Jho Low Is Said to Give Up $900 Million in Assets in 1MDB Scandal
A tentative deal will not grant Mr. Low special treatment in the criminal case against him involving a looted Malaysian fund.
ByMatthew Goldstein
The mysterious Malaysian financier at the center of an international money laundering scandal that toppled a prime minister and rocked Goldman Sachs is poised to give up his claim to hundreds of millions of dollars in luxury apartments, yachts, jets and artwork that prosecutors say were bought with stolen money.
In a tentative deal with federal prosecutors, the fugitive financier, Jho Low, has agreed to relinquish any claims to roughly $900 million in assets that were seized starting in 2016, according to two people familiar with the matter. It is one of the largest civil asset forfeiture recoveries by the United States government.
Mr. Low, who is believed to be living in China, did not acknowledge any wrongdoing in the draft agreement, according to the people, who were not authorized to speak publicly until the deal was finalized. It also did not include any provisions offering him special treatment in the criminal case pending against him.
There was one favorable provision for Mr. Low: Federal prosecutors will allow some of the seized assets to be used to pay more than $10 million in fees billed by Mr. Low’s legal team, which includes the former New Jersey governor Chris Christie and lawyers from the firm Kobre & Kim.
The agreement was expected to be detailed in a series of filings in federal court in Los Angeles. Federal prosecutors there and at the Justice Department’s money laundering division in Washington have overseen the dozens of asset forfeiture actions against Mr. Low and his suspected accomplices.
In all, federal authorities say, Mr. Low and his associates, who include the former prime minister of Malaysia, bought more than $1.7 billion in real estate, yachts, jets, jewelry and even financed a Hollywood movie with money looted from a Malaysian sovereign wealth fund called 1Malaysia Development Berhad, or 1MDB.
Prosecutors in Brooklyn are leading the criminal case against Mr. Low and two former Goldman Sachs bankers. One of the bankers, Tim Leissner, a former top partner at the firm, pleaded guilty in August 2018 to bribery and money laundering. The other, Roger Ng, has pleaded not guilty. His trial could begin next spring.
The forfeiture actions were the opening salvo in the long-running investigation by federal authorities and prosecutors in Malaysia into a series of bond deals put together by Goldman Sachs that raised roughly $6.5 billion for 1MDB.
The fund was supposed to finance infrastructure and other development projects to benefit the Malaysian public. Instead, according to prosecutors in the United States and Malaysia, it became a font of corruption for people close to the prime minister at the time, Najib Razak. The looted money paid for an enormous spending spree that included the purchases of diamonds, Hermès Birkin bags, and paintings by Pablo Picasso and Claude Monet. Money from the fund also helped finance the Hollywood film “The Wolf of Wall Street.”
The bond deals generated $600 million in fees for Goldman Sachs but have caused nothing but headaches for the firm since.

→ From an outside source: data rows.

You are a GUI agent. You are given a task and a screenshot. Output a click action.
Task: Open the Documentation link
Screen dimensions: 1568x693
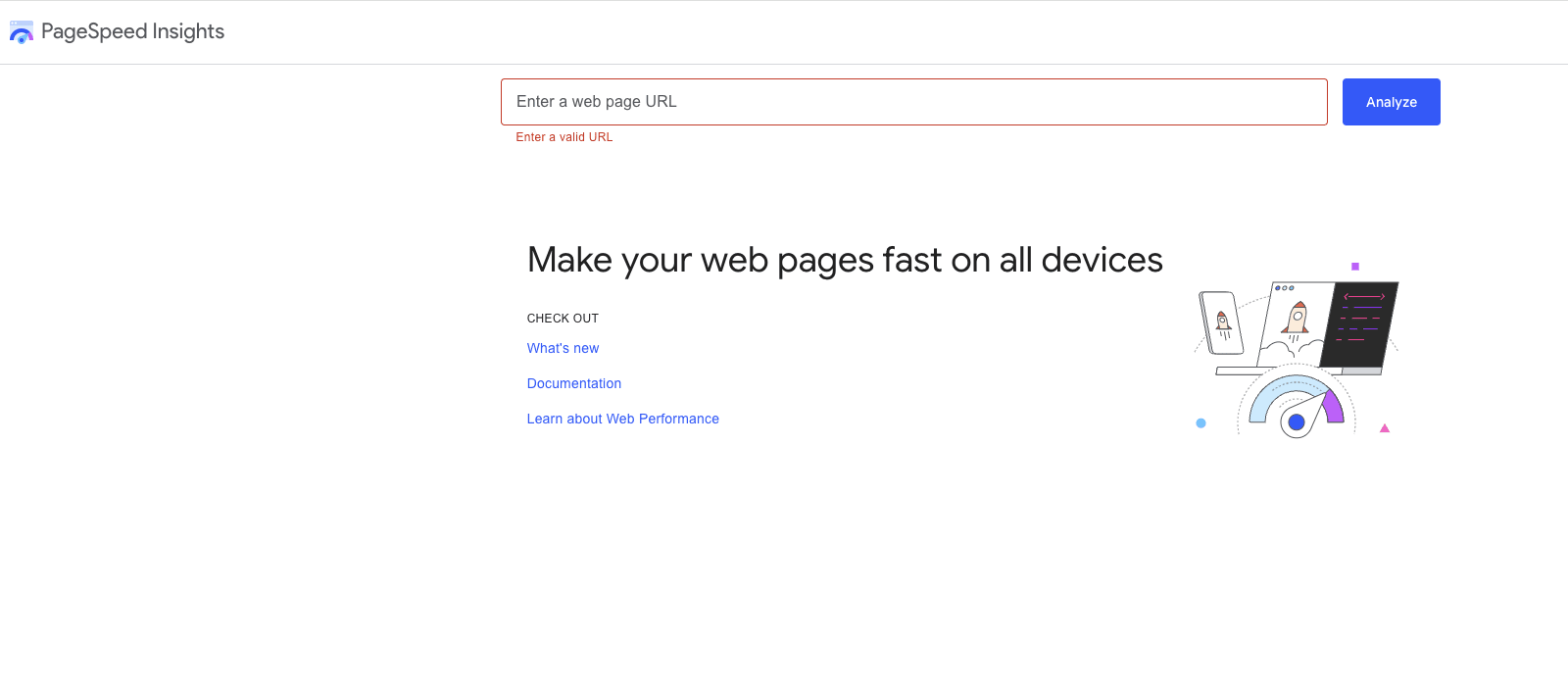point(573,383)
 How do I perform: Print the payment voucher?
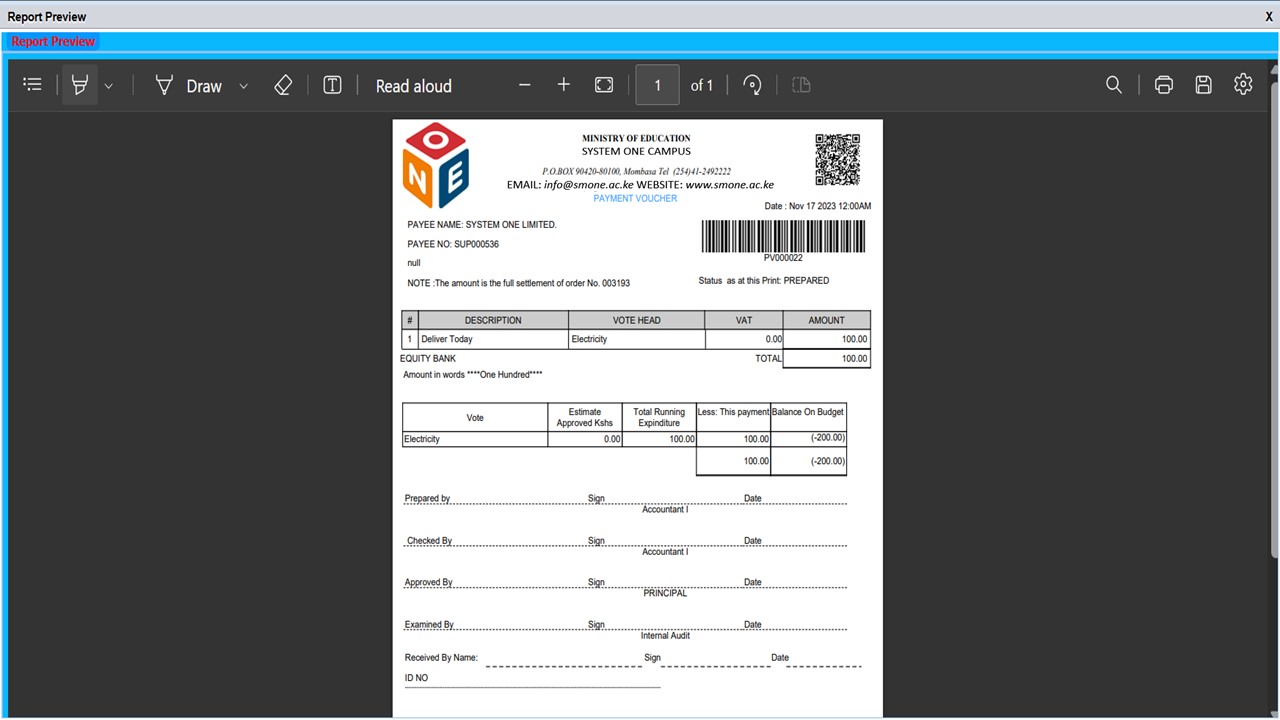[1163, 85]
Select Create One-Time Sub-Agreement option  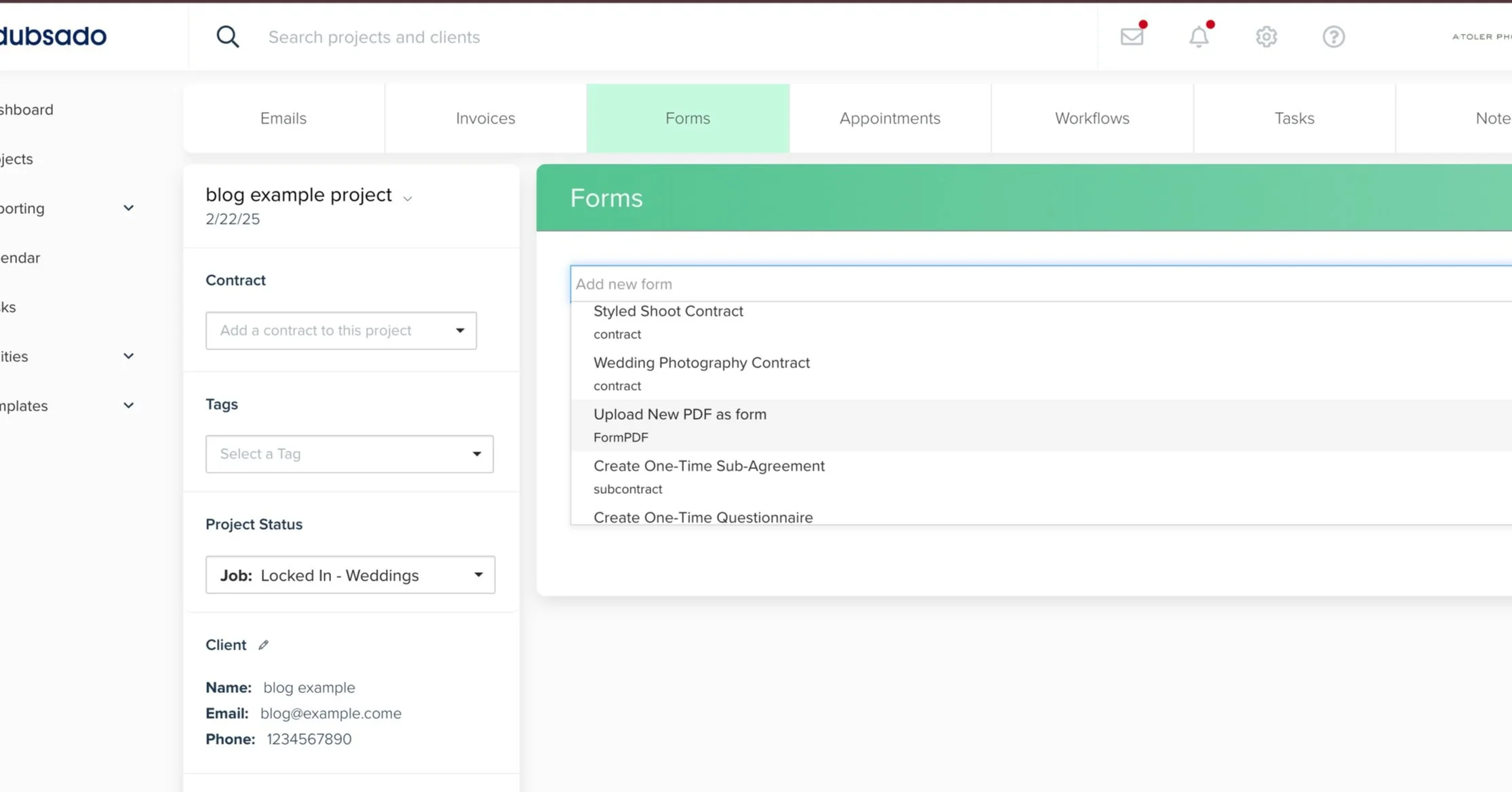point(709,476)
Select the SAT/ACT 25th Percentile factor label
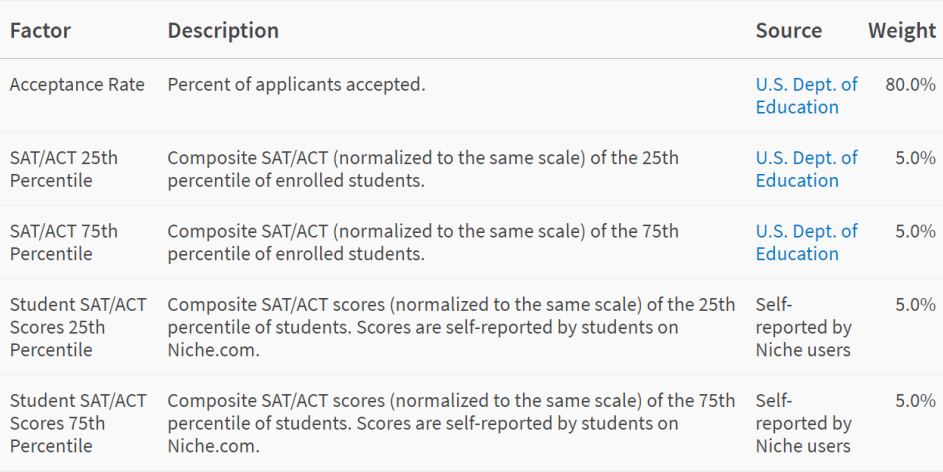The height and width of the screenshot is (472, 943). 63,168
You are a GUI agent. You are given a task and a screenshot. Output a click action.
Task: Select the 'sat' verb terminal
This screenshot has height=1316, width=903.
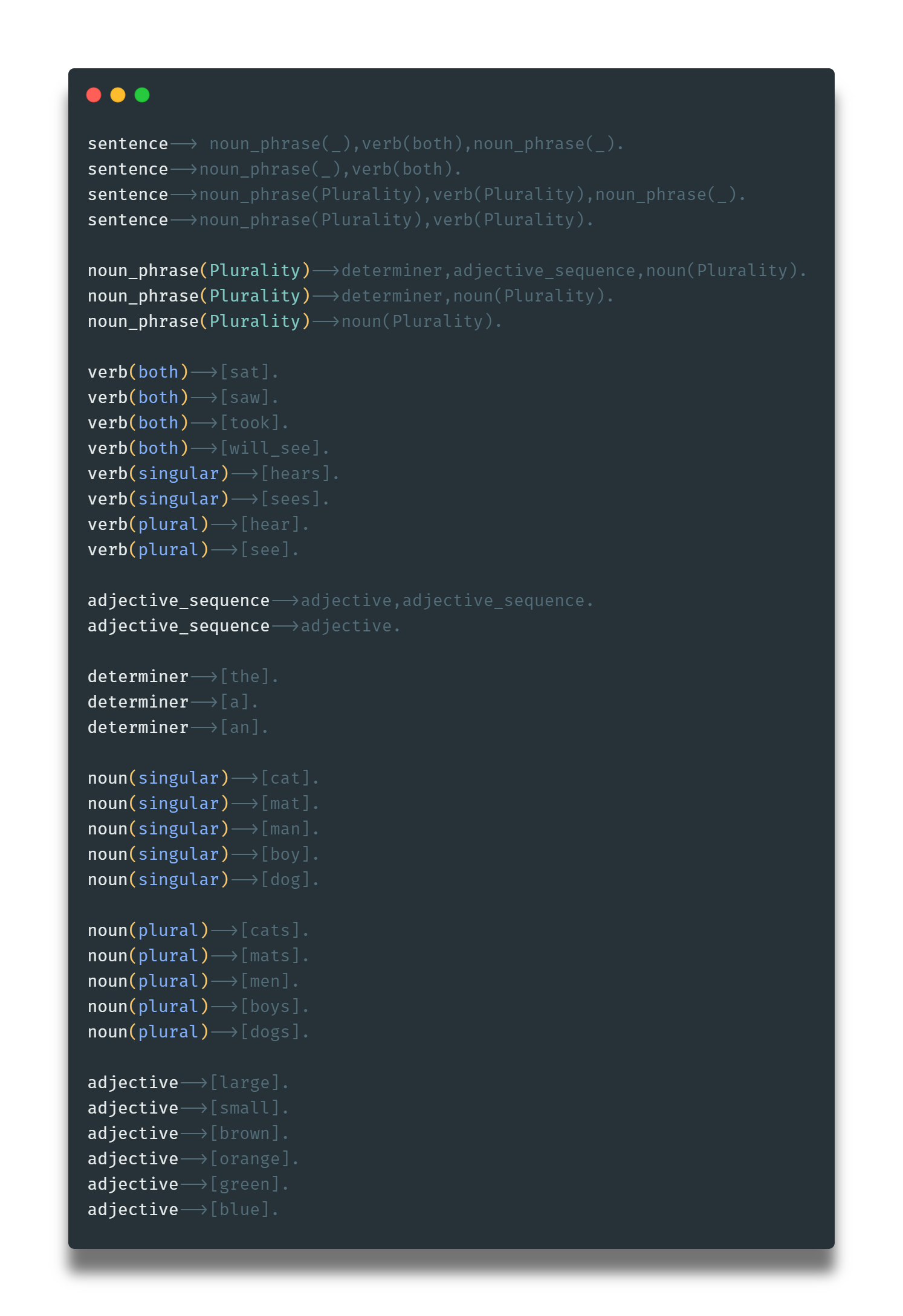click(245, 372)
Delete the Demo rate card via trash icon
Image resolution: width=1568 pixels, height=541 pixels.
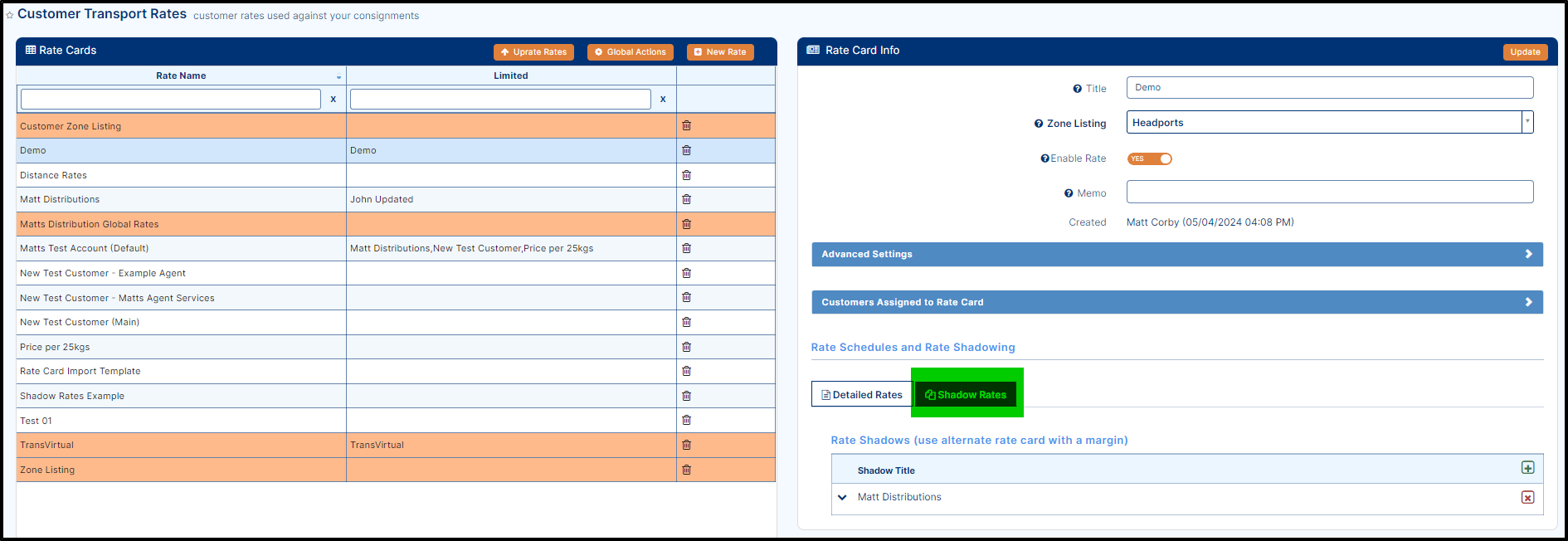(686, 150)
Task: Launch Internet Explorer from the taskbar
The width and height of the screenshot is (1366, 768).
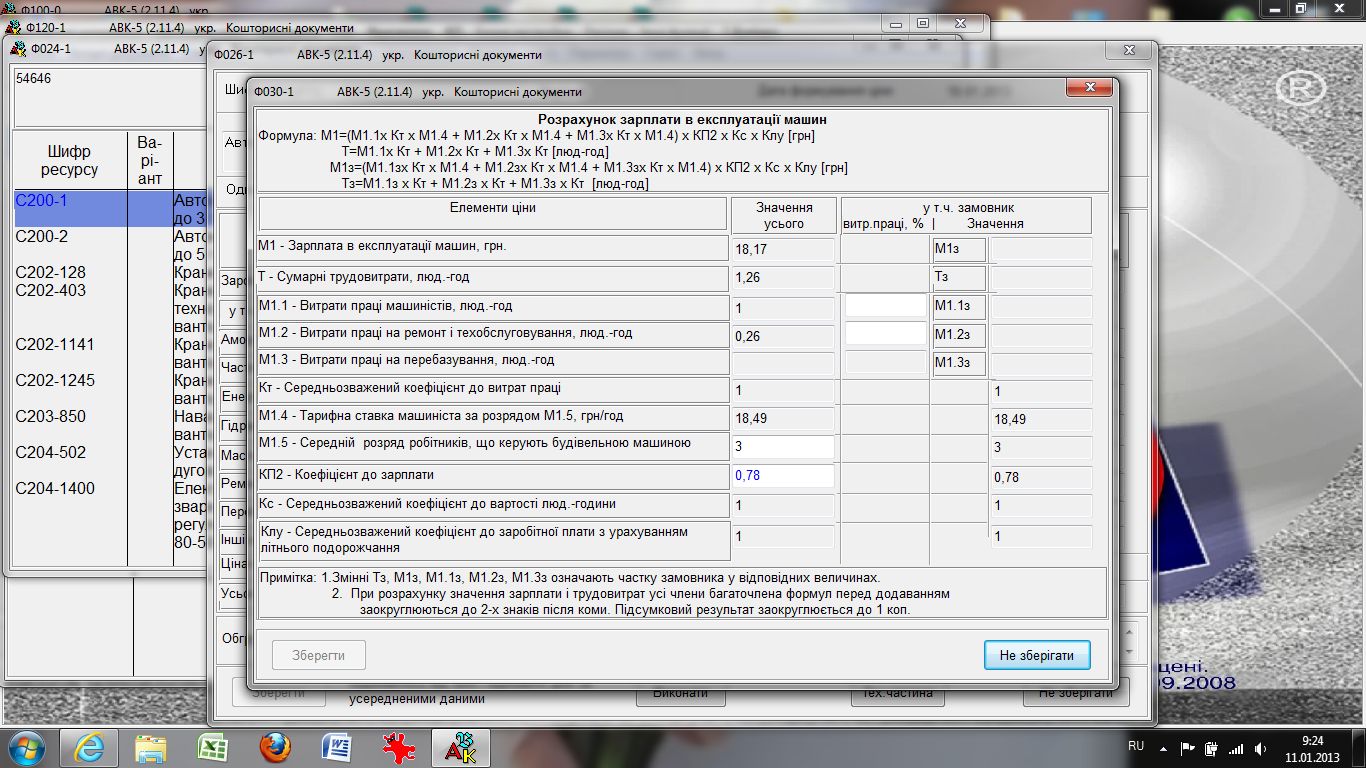Action: tap(88, 747)
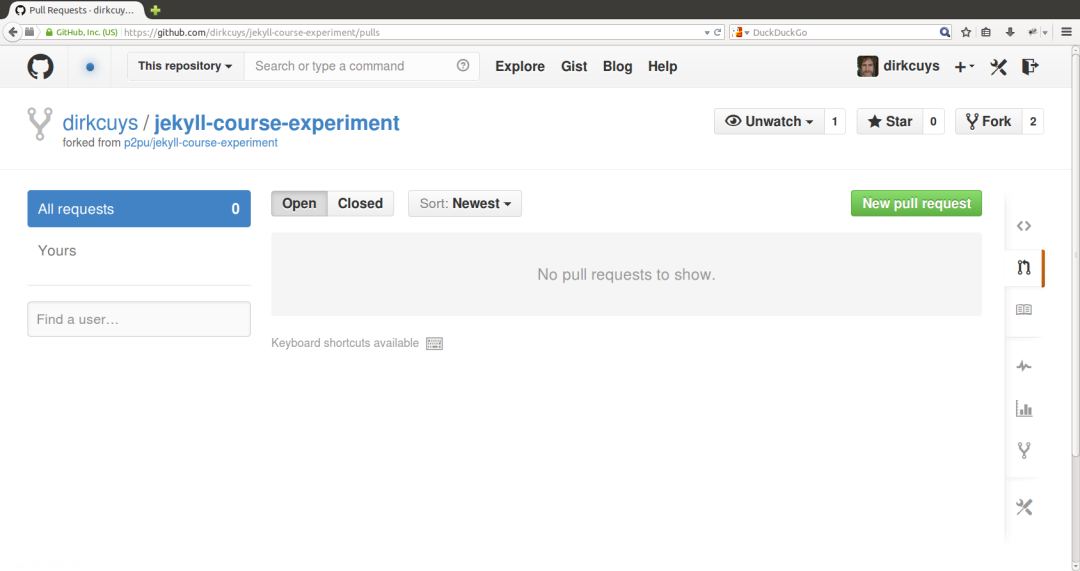Click the New pull request button
The width and height of the screenshot is (1080, 571).
coord(916,203)
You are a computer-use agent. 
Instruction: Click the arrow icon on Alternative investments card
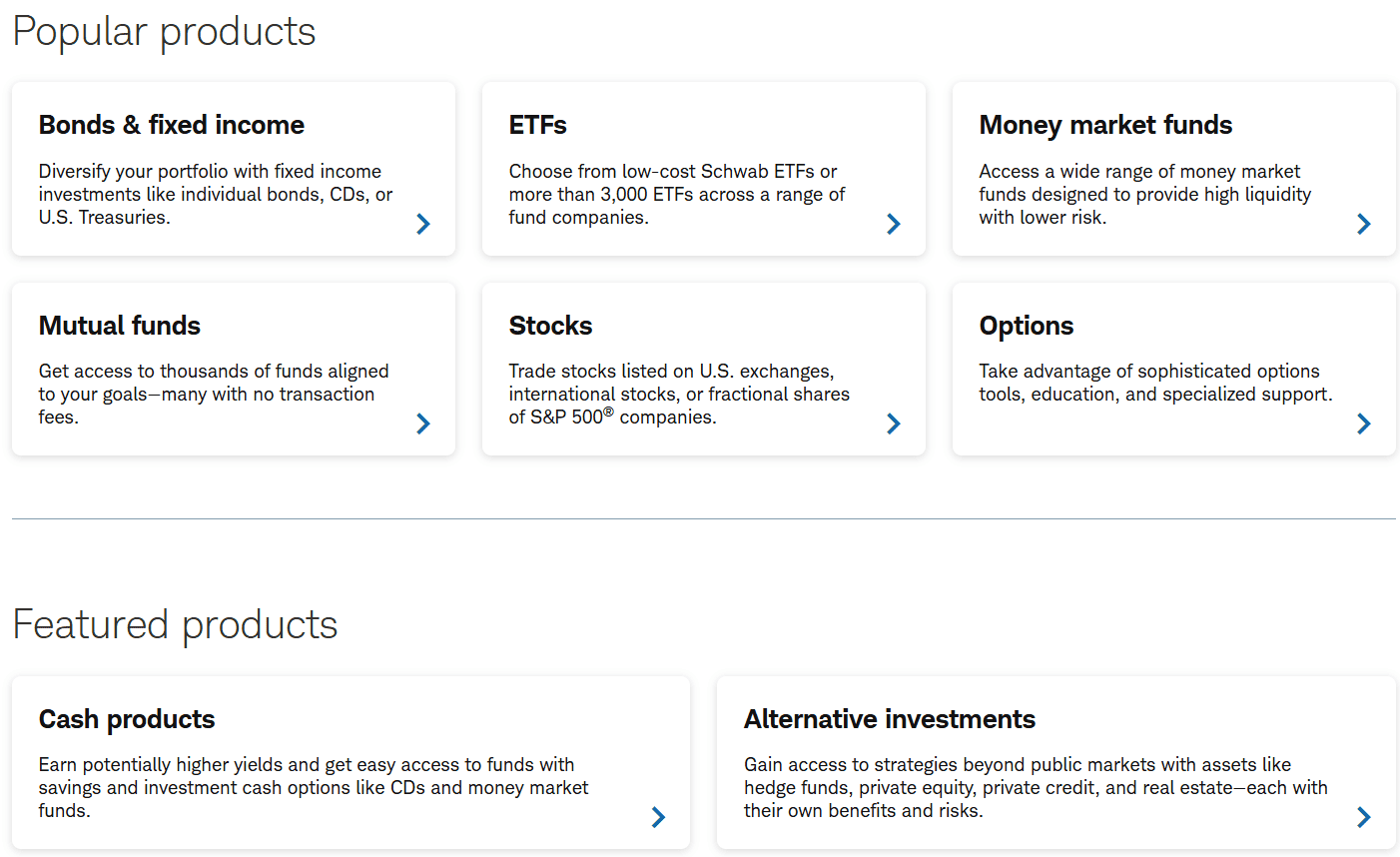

The guilty plea by Mr. Leissner — once a highly valued senior partner at the firm — raised the possibility that Goldman itself could be forced to make up billions of dollars in losses at the fund. Officials in Malaysia have also brought criminal charges against the firm and more than a dozen other Goldman employees.
The asset deal with Mr. Low will allow prosecutors in the United States to turn their attention to a settlement with Goldman, which is cooperating with the investigation and has said it expected to pay a significant penalty.
Negotiations between federal prosecutors and Goldman stalled earlier this year but recently restarted. The bank has repeatedly denied wrongdoing in connection with the bond offerings and has claimed Mr. Leissner’s conduct was not sanctioned or approved by his bosses.